Before long, we’re going to be convinced that if we do this cruising thing long enough, we’ll have seen pretty much everything. This weekend we cancelled our planned overnight cruise to St. Michael’s in the face of forecasts of strong northerly winds for Sunday. Why choose a destination to the south that would cause us to beat our brains out coming back uphill to return home? Instead we decided to power north to Rock Hall for a return visit to the ridiculously picturesque anchorage in Swan Creek so we could be driven back downhill on Sunday. The Creek was absolutely everything we remember it being from our trip last year and rivaled many of our New England destinations on the bliss-o-meter.
Photos can never quite capture how great a setting like this, and video can only come a bit closer.
The conditions Sunday morning had us convinced that we could expect the sleigh ride NOAA had promised us. We made pancakes and fried some eggs while listening to winds in the upper teens whistle through our rig. Saturday’s forecasts were confirmed over the VHF Sunday morning: winds 15-20 with gusts to 30. Small Craft Advisory through Monday morning. Woohoo! Let’s go surfing.

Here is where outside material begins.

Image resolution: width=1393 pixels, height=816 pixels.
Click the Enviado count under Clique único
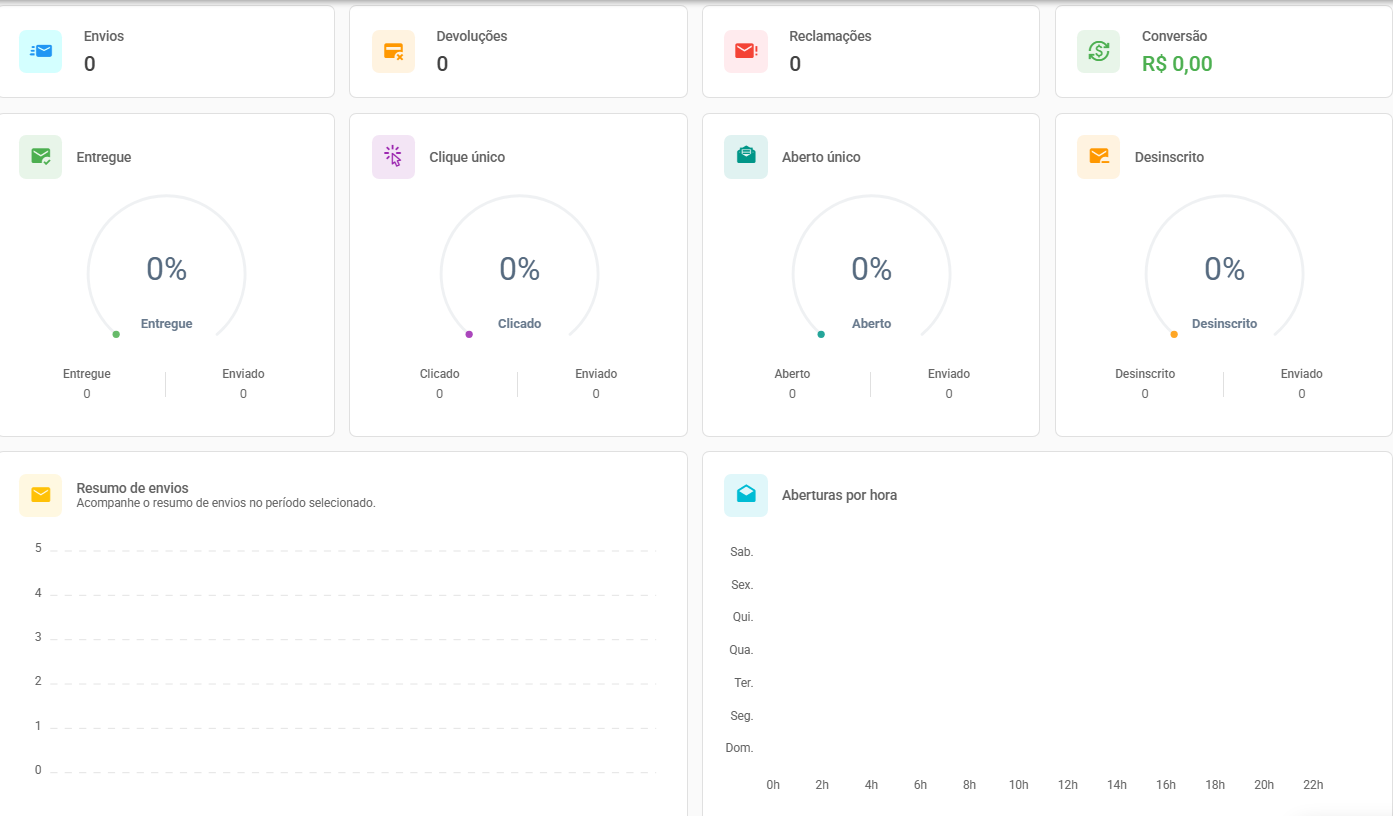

Forecasts. What can we say. The most challenging conditions we’ve yet faced in the Sabre came on the heels of a seriously whiffed Block Island Sound forecast for northerlies in the teens that turned out to be northerlies in the mid 20s with a driving rain. This time NOAA inverted their Block Island whiff: our promised 20-30 knot northerly devolved into a pleasant but altogether unremarkable broad reach home to Lake Ogelton with winds only in the upper teens.
As underwhelming as our Small Craft Advisory turned out to be, the weekend wasn’t without excitement. Sunday morning as I was getting the dinghy ready, I met a brightly colored little green frog that had sought refuge on the tiller our our outboard motor. I carefully relocated our new friend to another part of the dinghy and wished him safe travels for the ride home. (Editor’s note: he abandoned ship almost immediately after we weighed anchor.)
I was soon to meet the nemesis that may have driven him all the way from shore to our dinghy. As my anchor chain came up through the windless, the world’s luckiest (Ribbon?) snake wound around the outside of the chain and plopped onto the deck near my feet. How it avoided being ground to bits by the windlass or squashed by the anchor roller remains the thing of miracles, but the little Parseltongue was in no mood to take further gambles with his life and shot quickly into the anchor locker and down through the pile of chain.
With the anchor half way up and stiff winds looking to blow us south into the channel, I was in no position to hatch a plan for retrieving him, so I completed my chores and closed up the anchor locker. Theoretically there wasn’t a route out of the locker into the main cabin of the boat, so we’d consider him a drunk-tank jail bird for the ride back to Annapolis where we could deal with it from the mooring.
Once back in Lake Ogelton I saw that he’d emerged from the bottom of the chain pile during the trip, no doubt trying get his best Andy Dufresne on.
My efforts to coax him onto the end of a boat hook in the style of The Crocodile Hunter proved fruitless (perhaps I failed to utter, reassuringly, ‘you’re alright, mate!‘ quite the right way) and I soon found myself at a loss as to how I could extricate him in a way that didn’t end in a fatality for either of us. Then I struck up on an idea that wound up working like a charm (badda-bump!): I removed all of the chain from the locker, and then firmly guided him with the end of the boat hook toward the anchor locker drain. Sure enough: he fit right through and in just a moment his head emerged from the side of our hull and he jumped the remaining 2 feet down into Lake Ogelton. The last we saw of him, he was swimming quickly toward a neighboring catamaran.
Maybe he’d gotten a taste for the cruising life too. If so it would only be fair to warn him that it’s a jungle out there.
(badda bump again! Thanks everybody I’ll be here all week. Be sure to tip the wait staff!)
4 thoughts on “Snakes On A Boat!”
We have had two snake visitors in the last 6 years here Rich. They come up the side of the swim platform into the cockpit. One coiled up in the traveler sheets (which is why I always coil that sheet now, so I can see an uncoiled snake there) and the other apparently wanted to take the helm as he was sitting in my seat behind the wheel. Both were tossed back and both reboarded. We only lost them as we motored away.
Aha! So this must be a Rock Hall thing. Were they the same species as mine?
No looked different. We actually had ours out in the anchorage at St Mike’s (it was a long way out too) and on Rock Creek off the Patapsco. We actually have not had any at Rock Hall. These really give Debbie the creeps so I try to get them off the boat as fast as possible.
That’s quite simply the coolest story I’ve seen in a long time!